Problem to work on
Transcribe the rows below word for word, starting with the line containing "1393x868 pixels. At" and continuing through the line containing "Action: [x=61, y=85]".
## Begin Input material
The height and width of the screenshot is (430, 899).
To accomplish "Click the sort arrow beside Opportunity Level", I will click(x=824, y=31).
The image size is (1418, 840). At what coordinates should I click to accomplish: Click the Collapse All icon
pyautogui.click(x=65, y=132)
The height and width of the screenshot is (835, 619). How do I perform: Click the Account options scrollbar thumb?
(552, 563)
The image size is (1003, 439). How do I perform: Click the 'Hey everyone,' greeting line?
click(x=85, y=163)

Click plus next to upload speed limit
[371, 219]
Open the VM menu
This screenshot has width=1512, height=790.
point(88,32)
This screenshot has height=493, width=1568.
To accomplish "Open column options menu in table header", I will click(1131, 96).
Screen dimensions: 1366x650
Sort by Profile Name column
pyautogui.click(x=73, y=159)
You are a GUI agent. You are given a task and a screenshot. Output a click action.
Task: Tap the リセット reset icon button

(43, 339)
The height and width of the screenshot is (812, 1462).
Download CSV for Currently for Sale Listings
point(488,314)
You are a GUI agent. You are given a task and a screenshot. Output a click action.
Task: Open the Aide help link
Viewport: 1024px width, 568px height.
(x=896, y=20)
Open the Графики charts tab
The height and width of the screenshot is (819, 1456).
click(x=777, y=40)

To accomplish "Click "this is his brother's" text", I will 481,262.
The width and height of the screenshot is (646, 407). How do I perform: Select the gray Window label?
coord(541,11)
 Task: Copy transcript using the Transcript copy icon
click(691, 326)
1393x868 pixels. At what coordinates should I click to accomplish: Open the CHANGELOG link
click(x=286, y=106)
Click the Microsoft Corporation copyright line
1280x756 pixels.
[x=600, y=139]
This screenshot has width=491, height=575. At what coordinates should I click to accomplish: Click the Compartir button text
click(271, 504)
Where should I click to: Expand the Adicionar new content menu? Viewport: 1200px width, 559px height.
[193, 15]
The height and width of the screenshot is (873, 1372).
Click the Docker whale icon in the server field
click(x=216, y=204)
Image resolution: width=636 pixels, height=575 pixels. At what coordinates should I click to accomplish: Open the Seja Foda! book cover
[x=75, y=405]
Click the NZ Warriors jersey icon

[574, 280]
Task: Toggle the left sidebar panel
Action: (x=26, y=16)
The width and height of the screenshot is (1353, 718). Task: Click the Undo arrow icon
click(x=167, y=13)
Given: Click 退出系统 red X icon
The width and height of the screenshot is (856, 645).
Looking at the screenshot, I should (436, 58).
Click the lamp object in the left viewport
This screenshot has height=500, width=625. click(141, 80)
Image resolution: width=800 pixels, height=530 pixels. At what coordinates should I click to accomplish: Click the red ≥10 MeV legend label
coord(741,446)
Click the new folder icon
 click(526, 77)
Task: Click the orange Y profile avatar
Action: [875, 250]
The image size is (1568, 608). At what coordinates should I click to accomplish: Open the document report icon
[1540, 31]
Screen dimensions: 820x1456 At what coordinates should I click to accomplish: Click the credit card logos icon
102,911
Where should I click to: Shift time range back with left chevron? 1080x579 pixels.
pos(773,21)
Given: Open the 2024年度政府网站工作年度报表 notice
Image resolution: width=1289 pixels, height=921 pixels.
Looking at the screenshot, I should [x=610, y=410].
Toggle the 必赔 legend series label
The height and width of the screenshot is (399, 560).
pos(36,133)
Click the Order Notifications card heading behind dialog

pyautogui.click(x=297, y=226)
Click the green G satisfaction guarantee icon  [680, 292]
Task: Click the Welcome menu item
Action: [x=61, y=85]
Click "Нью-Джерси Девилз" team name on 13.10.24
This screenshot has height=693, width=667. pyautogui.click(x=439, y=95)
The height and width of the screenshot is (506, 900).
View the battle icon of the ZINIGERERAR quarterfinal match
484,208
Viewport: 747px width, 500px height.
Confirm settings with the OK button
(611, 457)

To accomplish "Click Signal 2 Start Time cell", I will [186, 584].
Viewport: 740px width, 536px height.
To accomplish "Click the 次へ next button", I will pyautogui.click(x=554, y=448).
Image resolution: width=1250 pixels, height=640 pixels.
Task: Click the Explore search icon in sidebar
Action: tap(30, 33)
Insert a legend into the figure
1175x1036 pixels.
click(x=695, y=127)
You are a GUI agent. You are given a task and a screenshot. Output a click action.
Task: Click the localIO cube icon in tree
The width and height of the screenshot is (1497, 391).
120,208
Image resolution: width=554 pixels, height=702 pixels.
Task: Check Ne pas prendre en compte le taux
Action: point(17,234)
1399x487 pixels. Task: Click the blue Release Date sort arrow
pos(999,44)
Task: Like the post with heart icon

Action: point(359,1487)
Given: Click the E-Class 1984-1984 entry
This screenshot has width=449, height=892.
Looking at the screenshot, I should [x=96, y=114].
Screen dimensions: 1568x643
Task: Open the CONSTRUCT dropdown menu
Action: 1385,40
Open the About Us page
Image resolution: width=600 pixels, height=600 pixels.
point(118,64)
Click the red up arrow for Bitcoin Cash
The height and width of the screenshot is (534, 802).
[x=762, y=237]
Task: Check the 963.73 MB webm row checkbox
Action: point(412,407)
## End Input material
Reply
1393x868 pixels. At what coordinates should I click to accomplish: Open the CHANGELOG link
click(x=286, y=106)
Click the Microsoft Corporation copyright line
1280x756 pixels.
[x=600, y=139]
This screenshot has width=491, height=575. At what coordinates should I click to accomplish: Click the Compartir button text
click(271, 504)
Where should I click to: Expand the Adicionar new content menu? Viewport: 1200px width, 559px height.
[193, 15]
The height and width of the screenshot is (873, 1372).
Click the Docker whale icon in the server field
click(x=216, y=204)
Image resolution: width=636 pixels, height=575 pixels. At what coordinates should I click to accomplish: Open the Seja Foda! book cover
[x=75, y=405]
Click the NZ Warriors jersey icon

[574, 280]
Task: Toggle the left sidebar panel
Action: (x=26, y=16)
The width and height of the screenshot is (1353, 718). Task: Click the Undo arrow icon
click(x=167, y=13)
Given: Click 退出系统 red X icon
The width and height of the screenshot is (856, 645).
Looking at the screenshot, I should (436, 58).
Click the lamp object in the left viewport
This screenshot has height=500, width=625. click(141, 80)
Image resolution: width=800 pixels, height=530 pixels. At what coordinates should I click to accomplish: Click the red ≥10 MeV legend label
coord(741,446)
Click the new folder icon
 click(526, 77)
Task: Click the orange Y profile avatar
Action: [875, 250]
The image size is (1568, 608). At what coordinates should I click to accomplish: Open the document report icon
[1540, 31]
Screen dimensions: 820x1456 At what coordinates should I click to accomplish: Click the credit card logos icon
102,911
Where should I click to: Shift time range back with left chevron? 1080x579 pixels.
pos(773,21)
Given: Open the 2024年度政府网站工作年度报表 notice
Image resolution: width=1289 pixels, height=921 pixels.
Looking at the screenshot, I should [x=610, y=410].
Toggle the 必赔 legend series label
The height and width of the screenshot is (399, 560).
pos(36,133)
Click the Order Notifications card heading behind dialog

pyautogui.click(x=297, y=226)
Click the green G satisfaction guarantee icon  [680, 292]
Task: Click the Welcome menu item
Action: [x=61, y=85]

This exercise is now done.